I haven't however had a look at many of the other entries since the wiki was established in 2009, so I went over to poke about in some of the newer entries. From reading a good few of those, it seems that librarian career paths can mostly be summed up as:
- I didn't ever consciously think of libraries as a career, but ended up in them by accident, and it was a happy accident.
- I started off as/qualified in something else, but I realised eventually that libraries were for me.
- I always knew I wanted to be a librarian.
It seems that "I always wanted to be a librarian" posts are hugely outnumbered by the "I never knew it was a career, but now I'm in it, I love it" ones.

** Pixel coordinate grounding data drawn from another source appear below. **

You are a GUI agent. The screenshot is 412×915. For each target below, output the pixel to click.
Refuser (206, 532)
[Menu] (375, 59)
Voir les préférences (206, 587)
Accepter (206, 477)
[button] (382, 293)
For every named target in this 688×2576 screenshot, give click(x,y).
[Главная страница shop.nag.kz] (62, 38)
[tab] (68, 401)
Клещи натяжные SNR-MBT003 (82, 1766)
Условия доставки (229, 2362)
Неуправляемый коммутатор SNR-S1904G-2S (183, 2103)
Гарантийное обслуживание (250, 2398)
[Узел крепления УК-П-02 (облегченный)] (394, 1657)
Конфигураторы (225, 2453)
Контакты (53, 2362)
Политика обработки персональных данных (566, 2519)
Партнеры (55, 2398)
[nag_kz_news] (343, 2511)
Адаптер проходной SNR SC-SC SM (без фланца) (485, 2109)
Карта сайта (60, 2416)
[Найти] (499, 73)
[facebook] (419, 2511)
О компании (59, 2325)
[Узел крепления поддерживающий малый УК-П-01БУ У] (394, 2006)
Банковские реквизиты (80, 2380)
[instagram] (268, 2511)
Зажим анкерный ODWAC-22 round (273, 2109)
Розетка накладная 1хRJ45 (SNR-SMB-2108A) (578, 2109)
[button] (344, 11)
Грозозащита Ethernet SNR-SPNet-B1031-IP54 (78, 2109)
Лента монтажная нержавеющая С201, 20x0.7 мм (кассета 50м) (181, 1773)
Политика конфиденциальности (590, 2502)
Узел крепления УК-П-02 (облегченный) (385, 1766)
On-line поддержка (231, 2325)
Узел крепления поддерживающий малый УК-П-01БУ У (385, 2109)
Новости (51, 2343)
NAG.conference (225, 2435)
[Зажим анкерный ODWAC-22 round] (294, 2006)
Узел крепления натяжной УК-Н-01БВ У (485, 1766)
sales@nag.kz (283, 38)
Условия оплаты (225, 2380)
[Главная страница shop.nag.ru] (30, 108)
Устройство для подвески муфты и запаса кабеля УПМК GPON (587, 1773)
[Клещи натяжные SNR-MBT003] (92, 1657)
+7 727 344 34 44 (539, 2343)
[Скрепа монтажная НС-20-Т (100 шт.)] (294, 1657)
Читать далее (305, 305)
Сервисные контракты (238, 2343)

Perhaps the always-wanted posts are so few because of the problems the profession has with negative and outdated stereotypes - I can't imagine that if you asked a kid "do you want to be a librarian?" that they'd say "yes: where so I sign up?!?!". Mainly because "librarian" to kids are the Frumpy Stereotype (well, for the younger ones anyway - give them a few years, then they'll move onto the Repressed Sex Beast stereotype), and that's a long established one. It's not really something that's likely to change soon (unless anyone has developed mind bleach for an entire population), but it would be nice if librarian/researcher/information retrieval specialist was a bit more of a visible careers option. I'm not involved in the academic sector, so I'm not sure how the Careers Service ties in, but how well informed are careers advisors on the information profession?
Hopefully, a bit better than my one in the early 1990s, who cheerfully advised me not to go into working in libraries (despite it being an equal first on my careers choices, tied with science, and...erm...landscape gardening or something similar in close second!), as "it'll all be done by computers in the future".
Well done, careers advisor. I AM that computer who's doing it in the future: I'm a librarian.